Church Of St Stephen is a Grade II listed building in the East Lindsey local planning authority area, England. Church.
Church Of St Stephen
- WRENN ID
- sheer-buttress-ivory
- Grade
- II
- Local Planning Authority
- East Lindsey
- Country
- England
- Type
- Church
- Source
- Historic England listing
Description
Church of St Stephen
Parish church dating from the 13th century, substantially rebuilt in 1870 by James Fowler. The building is constructed of red brick with limestone ashlar dressings and greenstone ashlar bands. Slate roofs are fitted with decorative red ridge tiles, ashlar coped gables, and cross finials.
The plan comprises a nave with a south porch, an apsidal chancel with a south vestry, and a bell turret. An ashlar dressed plinth runs around the entire church. Regularly spaced ashlar dressed buttresses support the walls.
The west front features ashlar dressed, two-stage angle buttresses and a moulded ashlar string course. The west window reuses some 13th-century fragments and has a pointed head with two pointed lights, a cusped vesica, a hood mould, and 13th-century head label stops. A blind cusped panel sits above. A three-stage north-west buttress incorporates reused 13th-century crocketed and finialled gables, with a tall 19th-century ashlar octagonal chimney above, pierced by small pointed openings.
The north side of the nave has a moulded ashlar string course. A broad, pointed ashlar dressed window to the west contains three pointed lights with upper secondary pointed heads, hood mould, and foliate label stops. A pair of pointed windows to the east each has two pointed lights with geometrical tracery.
The apsidal chancel is lit on the west by a pair of ashlar dressed cusped lancets. Single pointed cusped lights flank a rectangular east window containing three pointed cusped lights with small block motifs in the spandrels. A blind quatrefoiled plaque sits beneath.
The south vestry is partly engaged to a slender brick and ashlar bell turret with an east doorway having a caernarvon head and plank door. Above is an ashlar dressed slit light, with a bell opening above featuring a pointed head, nook shafts, and shaft rings. A stone spirelet crowns the turret. The south side of the vestry has a rectangular two-light window with trefoiled tracery. An ornate polygonal chimney with blind traceried arcading and a gable rises from a buttress to the west.

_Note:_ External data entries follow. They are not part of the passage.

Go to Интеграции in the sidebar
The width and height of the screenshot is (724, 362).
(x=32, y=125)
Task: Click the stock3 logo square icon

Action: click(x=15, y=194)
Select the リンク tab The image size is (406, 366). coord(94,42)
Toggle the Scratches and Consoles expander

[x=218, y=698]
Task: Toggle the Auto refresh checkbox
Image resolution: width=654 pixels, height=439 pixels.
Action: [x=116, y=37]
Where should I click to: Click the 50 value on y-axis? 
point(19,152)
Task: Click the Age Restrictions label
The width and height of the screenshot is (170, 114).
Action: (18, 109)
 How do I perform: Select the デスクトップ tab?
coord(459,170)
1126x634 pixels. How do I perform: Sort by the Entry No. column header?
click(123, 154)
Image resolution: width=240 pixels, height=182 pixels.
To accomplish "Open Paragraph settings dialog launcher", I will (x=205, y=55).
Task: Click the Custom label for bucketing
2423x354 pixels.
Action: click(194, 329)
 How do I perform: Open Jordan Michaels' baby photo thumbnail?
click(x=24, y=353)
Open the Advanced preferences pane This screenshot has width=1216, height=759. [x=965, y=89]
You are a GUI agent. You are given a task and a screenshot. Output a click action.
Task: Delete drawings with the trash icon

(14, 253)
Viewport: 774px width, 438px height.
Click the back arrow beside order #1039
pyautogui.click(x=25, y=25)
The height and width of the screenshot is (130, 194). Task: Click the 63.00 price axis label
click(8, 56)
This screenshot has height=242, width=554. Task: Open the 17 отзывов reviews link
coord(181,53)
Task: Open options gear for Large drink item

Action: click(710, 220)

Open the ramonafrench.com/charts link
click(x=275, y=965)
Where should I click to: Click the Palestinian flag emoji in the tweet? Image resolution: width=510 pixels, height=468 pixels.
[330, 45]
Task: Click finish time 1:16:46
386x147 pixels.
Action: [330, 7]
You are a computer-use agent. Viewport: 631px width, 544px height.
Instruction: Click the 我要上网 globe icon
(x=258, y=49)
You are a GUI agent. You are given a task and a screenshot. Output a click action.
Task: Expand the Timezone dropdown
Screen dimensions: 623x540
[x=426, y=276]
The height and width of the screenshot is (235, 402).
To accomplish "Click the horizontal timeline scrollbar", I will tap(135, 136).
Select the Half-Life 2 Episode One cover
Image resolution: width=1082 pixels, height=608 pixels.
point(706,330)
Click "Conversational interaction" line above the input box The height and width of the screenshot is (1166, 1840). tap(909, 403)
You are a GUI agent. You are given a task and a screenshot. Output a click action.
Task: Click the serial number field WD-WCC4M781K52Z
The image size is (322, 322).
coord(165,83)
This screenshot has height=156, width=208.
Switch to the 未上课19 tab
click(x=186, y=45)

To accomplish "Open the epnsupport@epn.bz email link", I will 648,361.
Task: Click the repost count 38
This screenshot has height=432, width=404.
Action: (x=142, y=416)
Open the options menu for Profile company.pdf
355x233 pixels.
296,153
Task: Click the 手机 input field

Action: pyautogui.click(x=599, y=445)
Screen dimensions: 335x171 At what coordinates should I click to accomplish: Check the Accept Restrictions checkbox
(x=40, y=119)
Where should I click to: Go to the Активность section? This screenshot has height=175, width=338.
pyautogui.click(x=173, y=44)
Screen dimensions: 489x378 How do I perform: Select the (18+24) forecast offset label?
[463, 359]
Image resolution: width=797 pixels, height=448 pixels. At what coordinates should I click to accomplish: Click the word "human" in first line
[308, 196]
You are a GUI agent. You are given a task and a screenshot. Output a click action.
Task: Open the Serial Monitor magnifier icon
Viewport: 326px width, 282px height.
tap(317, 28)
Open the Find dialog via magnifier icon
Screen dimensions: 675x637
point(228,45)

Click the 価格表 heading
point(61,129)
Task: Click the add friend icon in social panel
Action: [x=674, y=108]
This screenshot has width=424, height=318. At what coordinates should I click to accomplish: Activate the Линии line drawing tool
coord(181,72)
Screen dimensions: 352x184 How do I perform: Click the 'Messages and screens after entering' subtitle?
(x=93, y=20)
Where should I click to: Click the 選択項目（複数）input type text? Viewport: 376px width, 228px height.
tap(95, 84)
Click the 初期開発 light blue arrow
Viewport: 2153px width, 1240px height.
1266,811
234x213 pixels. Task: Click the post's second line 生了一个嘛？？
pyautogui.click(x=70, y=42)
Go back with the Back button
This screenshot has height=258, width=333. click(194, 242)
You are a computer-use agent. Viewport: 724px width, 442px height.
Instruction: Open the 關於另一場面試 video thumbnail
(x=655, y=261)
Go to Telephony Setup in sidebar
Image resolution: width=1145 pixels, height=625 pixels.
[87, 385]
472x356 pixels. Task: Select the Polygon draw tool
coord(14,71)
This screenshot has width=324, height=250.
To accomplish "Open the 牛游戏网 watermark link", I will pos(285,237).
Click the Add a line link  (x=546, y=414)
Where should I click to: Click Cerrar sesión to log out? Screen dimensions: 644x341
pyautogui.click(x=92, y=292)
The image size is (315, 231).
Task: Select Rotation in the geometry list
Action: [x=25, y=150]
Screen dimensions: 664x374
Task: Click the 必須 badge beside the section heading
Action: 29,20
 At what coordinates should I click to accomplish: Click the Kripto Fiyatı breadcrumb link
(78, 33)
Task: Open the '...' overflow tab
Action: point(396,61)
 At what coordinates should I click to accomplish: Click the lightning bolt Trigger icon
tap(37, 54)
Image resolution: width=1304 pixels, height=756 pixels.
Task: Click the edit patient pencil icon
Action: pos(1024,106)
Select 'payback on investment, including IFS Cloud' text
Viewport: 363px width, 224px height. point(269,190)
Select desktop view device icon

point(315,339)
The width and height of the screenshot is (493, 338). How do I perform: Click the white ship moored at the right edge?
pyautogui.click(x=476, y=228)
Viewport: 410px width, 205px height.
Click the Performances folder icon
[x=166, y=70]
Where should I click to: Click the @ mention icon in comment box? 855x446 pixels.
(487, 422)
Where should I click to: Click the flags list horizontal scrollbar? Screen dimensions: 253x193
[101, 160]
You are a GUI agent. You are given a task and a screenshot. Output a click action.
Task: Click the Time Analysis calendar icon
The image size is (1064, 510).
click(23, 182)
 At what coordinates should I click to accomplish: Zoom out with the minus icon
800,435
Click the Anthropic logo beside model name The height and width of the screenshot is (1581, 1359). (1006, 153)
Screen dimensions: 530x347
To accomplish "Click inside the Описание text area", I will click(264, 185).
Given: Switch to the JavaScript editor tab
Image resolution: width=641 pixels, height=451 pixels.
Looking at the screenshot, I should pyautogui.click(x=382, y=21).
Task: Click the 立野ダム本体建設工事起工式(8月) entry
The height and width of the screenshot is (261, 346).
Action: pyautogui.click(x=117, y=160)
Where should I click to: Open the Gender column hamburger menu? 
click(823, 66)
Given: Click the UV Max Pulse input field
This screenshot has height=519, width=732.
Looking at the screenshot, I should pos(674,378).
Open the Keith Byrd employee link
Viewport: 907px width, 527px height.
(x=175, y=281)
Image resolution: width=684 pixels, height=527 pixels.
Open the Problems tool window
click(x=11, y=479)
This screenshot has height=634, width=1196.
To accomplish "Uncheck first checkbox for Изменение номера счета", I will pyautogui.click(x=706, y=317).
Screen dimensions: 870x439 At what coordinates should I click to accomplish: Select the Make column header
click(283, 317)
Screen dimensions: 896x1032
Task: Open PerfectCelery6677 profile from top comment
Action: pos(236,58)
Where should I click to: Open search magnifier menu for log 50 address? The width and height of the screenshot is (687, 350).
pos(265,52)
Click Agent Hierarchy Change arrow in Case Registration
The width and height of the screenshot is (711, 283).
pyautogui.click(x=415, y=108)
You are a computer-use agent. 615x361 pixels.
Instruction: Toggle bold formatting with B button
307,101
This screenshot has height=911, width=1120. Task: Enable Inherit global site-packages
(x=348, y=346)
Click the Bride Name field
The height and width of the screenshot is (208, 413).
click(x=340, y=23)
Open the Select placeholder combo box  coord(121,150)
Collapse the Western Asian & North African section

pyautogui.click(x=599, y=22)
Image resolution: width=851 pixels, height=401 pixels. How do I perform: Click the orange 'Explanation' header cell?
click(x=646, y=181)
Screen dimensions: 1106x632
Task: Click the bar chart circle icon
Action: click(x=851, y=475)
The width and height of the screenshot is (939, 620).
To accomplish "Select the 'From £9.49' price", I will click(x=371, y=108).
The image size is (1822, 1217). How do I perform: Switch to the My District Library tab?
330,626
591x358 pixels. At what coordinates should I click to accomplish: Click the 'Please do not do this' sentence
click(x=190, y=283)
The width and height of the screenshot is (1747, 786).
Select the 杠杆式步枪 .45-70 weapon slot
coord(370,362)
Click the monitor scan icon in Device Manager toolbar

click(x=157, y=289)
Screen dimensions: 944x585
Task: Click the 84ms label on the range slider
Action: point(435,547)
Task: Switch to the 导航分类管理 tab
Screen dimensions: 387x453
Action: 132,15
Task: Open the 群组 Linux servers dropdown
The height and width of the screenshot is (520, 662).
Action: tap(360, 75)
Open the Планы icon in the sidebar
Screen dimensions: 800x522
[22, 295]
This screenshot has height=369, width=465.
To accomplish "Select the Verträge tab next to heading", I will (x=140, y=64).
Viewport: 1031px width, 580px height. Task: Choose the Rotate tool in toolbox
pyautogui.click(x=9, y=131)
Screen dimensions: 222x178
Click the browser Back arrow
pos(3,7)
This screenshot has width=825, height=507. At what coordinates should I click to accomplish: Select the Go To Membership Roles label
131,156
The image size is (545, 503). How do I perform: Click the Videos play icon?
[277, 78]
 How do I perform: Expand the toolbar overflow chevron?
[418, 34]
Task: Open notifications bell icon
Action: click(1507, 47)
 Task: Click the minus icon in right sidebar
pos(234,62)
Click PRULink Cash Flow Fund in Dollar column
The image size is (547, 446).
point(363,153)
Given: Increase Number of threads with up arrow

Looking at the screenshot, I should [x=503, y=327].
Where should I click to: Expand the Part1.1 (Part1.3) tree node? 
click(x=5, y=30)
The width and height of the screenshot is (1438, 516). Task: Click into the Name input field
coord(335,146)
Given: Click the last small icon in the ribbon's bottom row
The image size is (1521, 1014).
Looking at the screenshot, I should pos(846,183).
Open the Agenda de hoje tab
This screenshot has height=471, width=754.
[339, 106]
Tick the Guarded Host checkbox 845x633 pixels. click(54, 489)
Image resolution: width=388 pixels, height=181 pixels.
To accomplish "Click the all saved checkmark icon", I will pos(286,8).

The south side of the nave has two pointed windows: that to the east with two lights, that to the west with three lights, both featuring geometric tracery, hood mould, and head label stops.
The south porch has a steep gable with single east and west trefoil-headed lights and squat gabled angle buttresses. The pointed doorway has an inner chamfered order with head and jambs in one piece, an outer order with chamfered jambs and bowtell moulded head, hood mould, and ornate label stops. A blind plate traceried oculus sits above.
The interior south doorway has a pointed head, chamfered surround, hood mould, and dove and squirrel label stops. The interior west wall preserves a reused 13th-century moulded string course. Ashlar bands run along the north and south walls. The south doorway has a keeled hood mould and kings' head label stops.
North-east windows of the nave are divided by a free-standing shaft with moulded capital. A tall pointed chancel arch with an inner moulded order supported by ornate corbels opens to the chancel. The hood mould continues over the wall to north and south. A pointed organ arch on the north side of the chancel has an inner order supported on ornate shafts, possibly reusing medieval masonry, with an outer order of ashlar dressed brick. The ashlar hood mould with fillet may reuse medieval fragments. A small pointed doorway to the east has a plank door.
A moulded ashlar string course and decorated eaves run around the apse. Small sedilia beneath the window in the south wall has a pointed arch on each side and panelled back. An ornate reredos contains three pointed openings divided by free-standing shafts with three trefoil-headed arches beneath, chamfered spandrels, coloured marble shafts, and ornate tiled backs. An ashlar dressed piscina sits beneath the north window.
Interior fittings include a tall 19th-century candelabra, a 19th-century drum font of eight large rolls supported on eight moulded columns, a stone pulpit with single shaft bearing a shaft ring and quatrefoiled panel, and 20th-century pews.